During arrival/student drop-off duty, I realized that it was so chilly that my glasses fogged up, and remained fogged for the 20 minutes as I helped kids out of cars, sanitizing my hands in between greetings, of course, and directing them to their specified grade level door entrances. I also discovered that it’s cold enough in the morning a light jacket or a sweater and to wear gloves. My hands were cold, especially as they were constantly wet from hand sanitizer. I probably looked ridiculous.
One of my three morning lessons went off without a hitch as far as technology goes. Remote learners checked in at the beginning of the class. I usually spend at least 5 minutes for check-in, and directing the artists where to find our Studio Work on Google Classroom. Sometimes they submit their finished artwork, but most times, not. I’m planning to start assessing learning as early as next cycle, so I hope I start receiving more submissions.
For the other two classes, I am glad that I brought a back up plan because in one room, the projector only picked up my laptop’s colorful desktop; no folders, icons, or all of the instructional online tools I had planned for both my remote and in-person lessons were unavailable. In the next class, I would have had to use the computer of the teacher, but to save on time, I did not. I would have had to log in to my account, bring up all of the tools I had already open and ready on my traveling teaching station, and simply figured that I couldn’t use anymore time for that. My check-in with the remote learners for that class took a little longer than anticipated, and our artmaking time was a little shorter because of some unexpected happenings.
My camera wouldn’t work for any of my Google Classroom Meets today.

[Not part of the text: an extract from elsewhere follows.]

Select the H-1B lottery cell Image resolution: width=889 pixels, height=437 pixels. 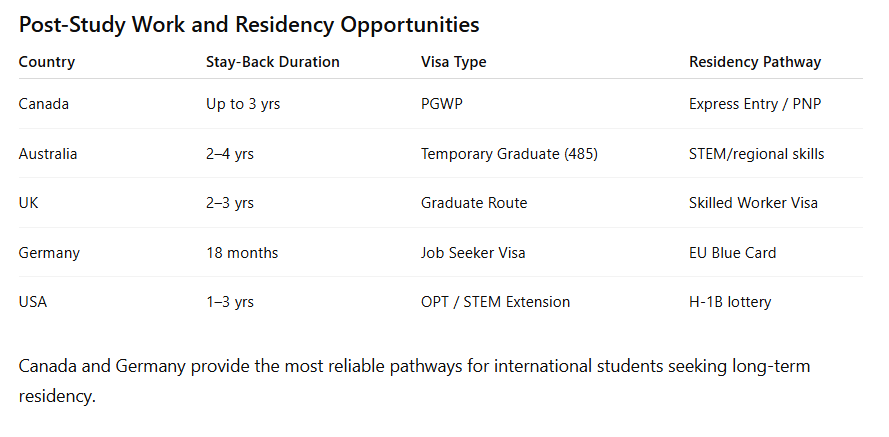[730, 302]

I bet if I restarted my computer, it will help, but I honestly don’t have time to do that. I apologized to all of the remote-learners about this issue.
Thinking on our feet is an unofficial credential of teachers required in their profession, especially when things crop up like the aforementioned, while being in front of a room full of very young children. Most times, the kids are patient and generous with their time as they wait for their in-person class time to begin, but not always.

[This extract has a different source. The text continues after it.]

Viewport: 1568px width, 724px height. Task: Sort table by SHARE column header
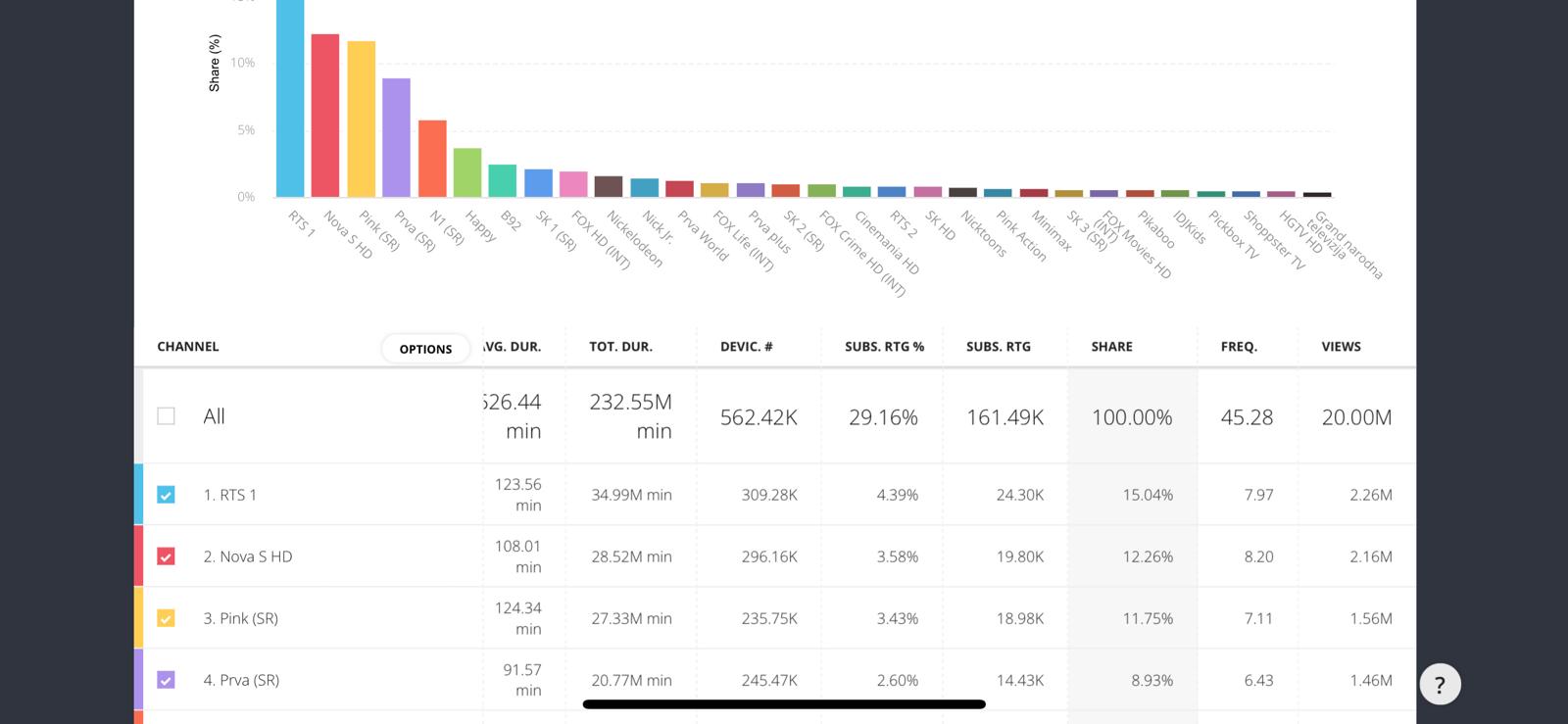(x=1111, y=347)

Recess was a little chilly today, and luckily my glasses did not remain constantly fogged as this morning; however, every time I breathed into my mask, may glasses fogged like crazy. Recess weather was pleasant today. I walked around as much as possible, taking it all in.
During intermediate recess, we, the teachers on duty, observed quite the bittersweet moment as the kids spread out into a large, socially distant circle, leading each other in handstands, cartwheels, and other tricks. The recess was reminiscent of our childhoods, when we had to make due with what we had and create games to entertain ourselves. Some of the boys brought out matchbox cars and created worksites in the grass.

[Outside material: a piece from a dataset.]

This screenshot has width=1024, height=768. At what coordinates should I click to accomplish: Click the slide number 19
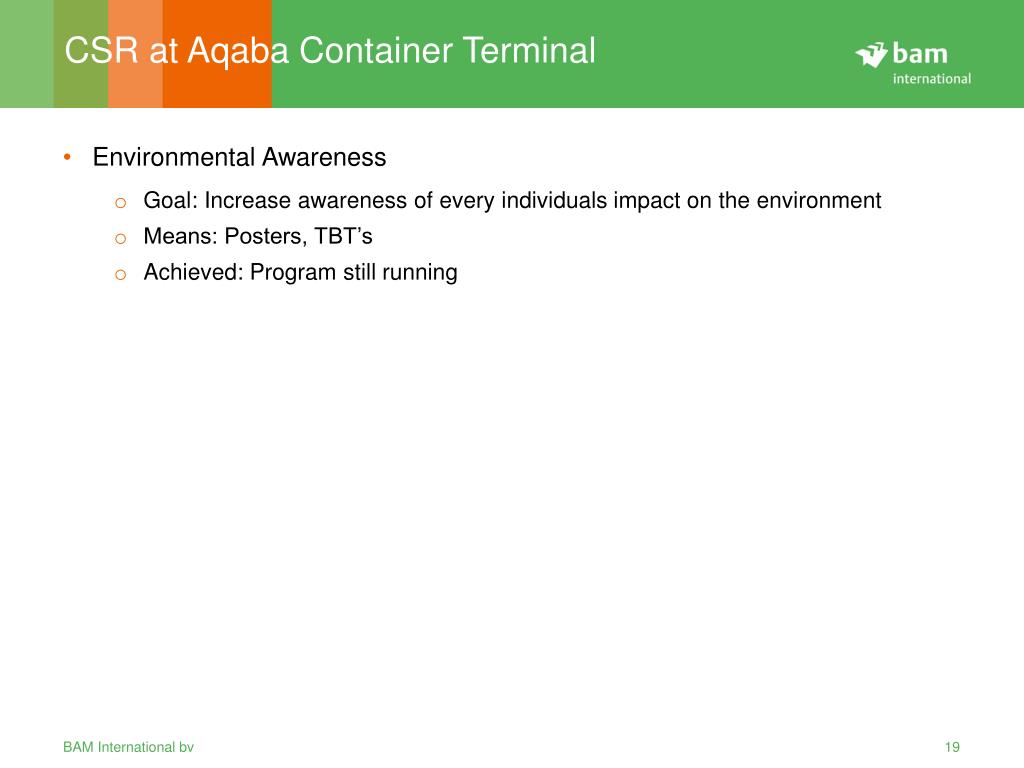951,747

Lunch arrived immediately after recess, and at this school, I always feel like it’s the shortest period of time I have in my day. On this lunch break, I received a message from the district superintendent from the district in which we live. One of the elementary schools decided to temporarily close because of positive COVID-19 cases. (My husband and I work in a neighboring district.) We are fortunate that it is not the elementary school where our children attend, but the itinerants are shared – in each school through the district. I’m an itinerant. Do you get what I’m thinking…?
I made some good attempts at cleaning up the pile of boxes of art supplies that have landed in this classroom I share (with 3 other itinerants: P.E. Music, & STEM) from a variety of places. It’s such a mess, and I have been chipping away at organizing this craziness since the first day I was at the school. This is not me. I am organized. I keep my room tidy. I don’t have enough time in my day to take care of this and it bothers me.
The afternoon recess and EC classes were lovely. I did have a little kinder who was quite entertaining, and luckily, I was her only audience from her stage in the back of the room. It seemed as though she scheduled her gymnastics practice during art class. I was able to control her attention in a positive way for about 3 minutes when she helped me with an important task, but that little bit was shortlived.
There’s still more floating around in my mind, but I am tired. My wine glass is empty, and it’s time to relax.